The School of Canterbury, now called the King’s School, Canterbury, was funded by Cathedral funds. It is held to be the oldest continuously operating school in the world. Founded in 597 AD, it almost became a university with its abundant library. Such is the ambition of those who teach. Blackfriars is the Art School and Gallery at the King’s School, Canterbury. The curriculum encircles fencing, formation, drama, the classics, English, politics, economics, pottery, sailing and rowing, mathematics and natural sciences.

At the Recreation Centre, there is a gym, hockey pitches and a swimming pool. The Pupils’ Social Centre has a Junior Common Room with billiards tables and student services. By The Fourth Lateran Council (1215) schools were required to establish a chair of grammar in every cathedral-school along with chairs in philosophy. Grammar was not a ‘crime scene investigation’ of the bones of a language; it was the art of writing. It was defined as the study of great poetry and oratory to empower students to write with correctness and elegance. It opened with the Psalms and ran through the works of Cicero, Virgil, Horace, Statius and Ovid. Rhetoric included considerable study of literature.

The teaching of logic safeguarded that students learned to reason as early as they loved to argue. Not unlike the education received to some degree by Eric Williams and Rudranath Capildeo at QCS/QRC. Pope Gregory IX once directed that every parish organise a school of elementary instruction. Teachers were clerks in minor orders.

Discipline was as necessary as hell in religion. Winchester School ushered in pupils with a frank hexameter: ‘Aut disce, aut discede; manet sors tertai, caedi’- ‘Learn or leave: a third alternative is to be flogged’. ‘Disce aut Discede’ remains the motto of Cornwall College in Montego Bay, Jamaica. The curriculum at Canterbury once embraced the ‘trivium’- grammar, rhetoric and logic to be followed by the ‘quadrivium’- arithmetic, geometry, music and astronomy. Together they constitute the seven (7) liberal arts. The industrial revolution and its carter, the transatlantic trade, gave rise to the establishment of secular schools with lay teachers salaried by parents.

Secular schools appeared in Flanders in the twelfth century and by mid-thirteenth century in Lubeck and the Baltic cities. Schoolmistresses appeared in private schools in Paris around 1292. The secularization of education was on its way. In the cloisters of Notre Dame and St. Genevieve the ‘professores’ emerged. Forbidden to read their lectures, the expectation was to speak- extempore. In addition, informal discussions or ‘quodlibeta’- ‘whatever you please’- were held. Disputants took up any question propounded at the moment creating a literary form as in the minor writings of St. Thomas.

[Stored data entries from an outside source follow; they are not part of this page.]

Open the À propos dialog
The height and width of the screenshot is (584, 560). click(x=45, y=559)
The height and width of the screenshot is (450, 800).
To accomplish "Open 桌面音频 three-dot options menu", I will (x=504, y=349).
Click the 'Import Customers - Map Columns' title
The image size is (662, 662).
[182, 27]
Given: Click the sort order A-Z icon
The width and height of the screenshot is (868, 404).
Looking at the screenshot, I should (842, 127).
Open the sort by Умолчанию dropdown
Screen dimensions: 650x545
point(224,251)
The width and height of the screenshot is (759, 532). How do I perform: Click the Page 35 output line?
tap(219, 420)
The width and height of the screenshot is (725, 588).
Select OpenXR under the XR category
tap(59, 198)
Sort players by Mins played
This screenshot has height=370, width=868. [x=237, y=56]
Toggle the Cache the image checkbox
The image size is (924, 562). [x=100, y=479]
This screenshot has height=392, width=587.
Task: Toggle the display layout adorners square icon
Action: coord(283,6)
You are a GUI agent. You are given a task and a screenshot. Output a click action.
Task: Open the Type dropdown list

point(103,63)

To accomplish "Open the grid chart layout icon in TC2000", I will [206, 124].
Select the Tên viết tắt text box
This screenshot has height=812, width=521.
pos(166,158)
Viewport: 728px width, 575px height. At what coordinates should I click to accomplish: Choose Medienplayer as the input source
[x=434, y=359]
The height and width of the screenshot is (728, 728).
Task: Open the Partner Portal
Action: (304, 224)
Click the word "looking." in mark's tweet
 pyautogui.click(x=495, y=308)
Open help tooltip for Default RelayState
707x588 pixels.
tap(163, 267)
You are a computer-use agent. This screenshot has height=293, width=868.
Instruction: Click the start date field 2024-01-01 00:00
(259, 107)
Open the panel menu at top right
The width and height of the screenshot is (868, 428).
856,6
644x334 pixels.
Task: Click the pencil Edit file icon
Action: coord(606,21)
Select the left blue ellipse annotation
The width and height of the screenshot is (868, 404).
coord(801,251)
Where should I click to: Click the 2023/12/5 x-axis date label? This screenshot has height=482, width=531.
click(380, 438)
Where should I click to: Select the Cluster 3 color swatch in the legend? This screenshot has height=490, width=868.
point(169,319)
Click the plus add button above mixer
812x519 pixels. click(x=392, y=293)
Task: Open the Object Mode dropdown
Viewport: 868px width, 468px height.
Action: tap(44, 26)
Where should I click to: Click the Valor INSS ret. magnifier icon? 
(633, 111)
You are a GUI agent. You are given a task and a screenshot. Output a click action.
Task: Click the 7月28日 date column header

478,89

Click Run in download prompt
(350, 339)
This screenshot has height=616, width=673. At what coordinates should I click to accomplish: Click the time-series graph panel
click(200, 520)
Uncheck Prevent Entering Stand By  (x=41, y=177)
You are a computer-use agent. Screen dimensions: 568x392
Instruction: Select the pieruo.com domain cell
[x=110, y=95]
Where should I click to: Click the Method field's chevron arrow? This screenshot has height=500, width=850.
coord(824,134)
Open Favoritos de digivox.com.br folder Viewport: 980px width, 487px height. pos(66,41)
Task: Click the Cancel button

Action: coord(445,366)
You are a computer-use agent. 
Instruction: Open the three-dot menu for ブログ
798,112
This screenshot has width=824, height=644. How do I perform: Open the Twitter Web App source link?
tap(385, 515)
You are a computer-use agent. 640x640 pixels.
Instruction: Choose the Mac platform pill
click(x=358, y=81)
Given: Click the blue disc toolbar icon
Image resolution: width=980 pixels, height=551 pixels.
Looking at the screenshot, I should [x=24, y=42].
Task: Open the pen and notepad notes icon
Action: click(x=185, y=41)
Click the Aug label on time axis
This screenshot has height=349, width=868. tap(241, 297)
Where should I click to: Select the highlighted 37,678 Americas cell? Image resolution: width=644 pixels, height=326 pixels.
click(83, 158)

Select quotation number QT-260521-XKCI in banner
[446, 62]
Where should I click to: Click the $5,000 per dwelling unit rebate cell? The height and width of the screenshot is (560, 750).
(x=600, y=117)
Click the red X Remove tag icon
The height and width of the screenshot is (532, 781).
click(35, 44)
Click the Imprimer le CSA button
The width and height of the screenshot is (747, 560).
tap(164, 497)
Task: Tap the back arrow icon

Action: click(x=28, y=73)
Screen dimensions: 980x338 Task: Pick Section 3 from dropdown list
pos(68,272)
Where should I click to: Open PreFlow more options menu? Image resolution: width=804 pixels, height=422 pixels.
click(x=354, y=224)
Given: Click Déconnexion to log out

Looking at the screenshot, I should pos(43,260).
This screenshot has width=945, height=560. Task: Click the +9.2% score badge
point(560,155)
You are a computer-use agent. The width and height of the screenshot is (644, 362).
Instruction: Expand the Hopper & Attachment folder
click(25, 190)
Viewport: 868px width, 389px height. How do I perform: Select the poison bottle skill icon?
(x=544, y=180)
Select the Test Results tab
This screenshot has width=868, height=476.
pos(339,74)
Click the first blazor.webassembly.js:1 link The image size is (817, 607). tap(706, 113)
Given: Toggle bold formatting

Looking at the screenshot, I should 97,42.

Such discussions sharpened the mind and promoted a cleverness that could prove anything, or a logorrhea that piled mountains of arguments on trivial points – Santimanitay! Our Calypso Monarch Helon Francis fittingly called out to ‘restructure what is regular’- and reconsider every foundation; to change the ethnography of schooling and its epistemology. To follow Francis of the papacy and Francis of the podium is to future-proof the society. To influence the future, The King’s School, Canterbury, gives us the opportunity to unmask our plantation past with the gait of a Moko Jumbie and balance the other stilt inside futures like AltSchool in California to find our place in the world.

After all, Nobel Laurate, V. S. Naipaul reminds us that “The world is what it is; men who are nothing, who allow themselves to become nothing, have no place in it.” The parents and the children at Harrow, Fettes, Stowe and Benenden already know their places in the world.